Can you please elaborate on how this can be done with block arguments? I’m new to MLIR and not sure where to look. Concretely, I’m trying to optimize the following function:
func.func @stencil1D(%input: memref<10xf32>{llvm.noalias}, %output: memref<10xf32>{llvm.noalias}) {
// Center of the stencil.
affine.for %i = 1 to 9 {
%0 = affine.load %input[%i] : memref<10xf32>
affine.store %0, %output[%i] : memref<10xf32>
}
// Left.
affine.for %i = 1 to 9 {
%0 = affine.load %input[%i - 1] : memref<10xf32>
%1 = affine.load %output[%i] : memref<10xf32>
%2 = arith.addf %0, %1 : f32
affine.store %2, %output[%i] : memref<10xf32>
}
// Right.
affine.for %i = 1 to 9 {
%0 = affine.load %input[%i + 1] : memref<10xf32>
%1 = affine.load %output[%i] : memref<10xf32>
%2 = arith.addf %0, %1 : f32
affine.store %2, %output[%i] : memref<10xf32>
}
return
}
I want to fuse these three loops and then remove redundant stores to turn this into a stencil with 3 loads and 1 store.

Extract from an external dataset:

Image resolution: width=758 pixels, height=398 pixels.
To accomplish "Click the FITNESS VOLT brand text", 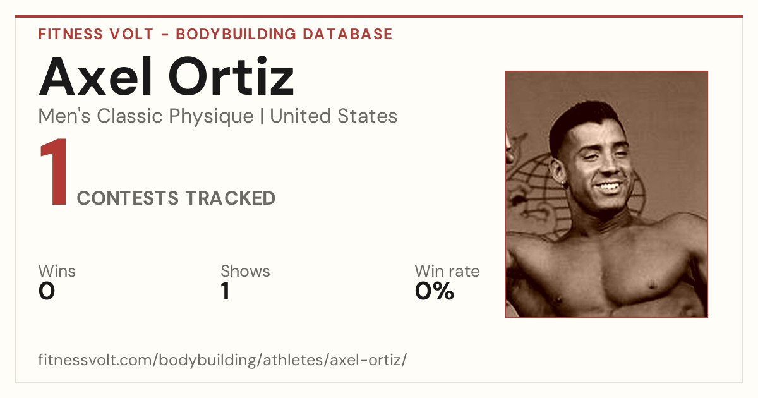I will click(x=95, y=34).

With the affine loop fusion pass and scalrep pass, I can get something like this:
module {
func.func @stencil1D(%arg0: memref<10xf32> {llvm.noalias}, %arg1: memref<10xf32> {llvm.noalias}) {
affine.for %arg2 = 1 to 9 {
%0 = affine.load %arg0[%arg2] : memref<10xf32>
affine.store %0, %arg1[%arg2] : memref<10xf32>
%1 = affine.load %arg0[%arg2 - 1] : memref<10xf32>
%2 = arith.addf %1, %0 : f32
affine.store %2, %arg1[%arg2] : memref<10xf32>
%3 = affine.load %arg0[%arg2 + 1] : memref<10xf32>
%4 = arith.addf %3, %2 : f32
affine.store %4, %arg1[%arg2] : memref<10xf32>
}
return
}
}
However, the affine pass can’t remove the redundant stores because I’m guessing that the input and output memref
s may alias. If I rewrite the MLIR code to
func.func @stencil1D() -> memref<10xf32> {
%input = memref.alloc() : memref<10xf32>
%output = memref.alloc() : memref<10xf32>
// Center of the stencil.
affine.for %i = 1 to 9 {
%0 = affine.load %input[%i] : memref<10xf32>
affine.store %1, %output[%i] : memref<10xf32>
}
// Left.
affine.for %i = 1 to 9 {
%0 = affine.load %input[%i - 1] : memref<10xf32>
%1 = affine.load %output[%i] : memref<10xf32>
%2 = arith.addf %0, %1 : f32
affine.store %2, %output[%i] : memref<10xf32>
}
// Right.
affine.for %i = 1 to 9 {
%0 = affine.load %input[%i + 1] : memref<10xf32>
%1 = affine.load %output[%i] : memref<10xf32>
%2 = arith.addf %0, %1 : f32
affine.store %2, %output[%i] : memref<10xf32>
}
return %output : memref<10xf32>
}
then things get rewritten to what I would expect:
module {
func.func @stencil1D() -> memref<10xf32> {
%alloc = memref.alloc() : memref<10xf32>
%alloc_0 = memref.alloc() : memref<10xf32>
affine.for %arg0 = 1 to 9 {
%0 = affine.load %alloc[%arg0] : memref<10xf32>
%1 = affine.load %alloc[%arg0 - 1] : memref<10xf32>
%2 = arith.addf %1, %0 : f32
%3 = affine.load %alloc[%arg0 + 1] : memref<10xf32>
%4 = arith.addf %3, %2 : f32
affine.store %4, %alloc_0[%arg0] : memref<10xf32>
}
return %alloc_0 : memref<10xf32>
}
}
So I would like to be able to tell the affine passes that this aliasing isn’t present – adding {llvm.noalias}
to the memref
type doesn’t make that reasoning go through.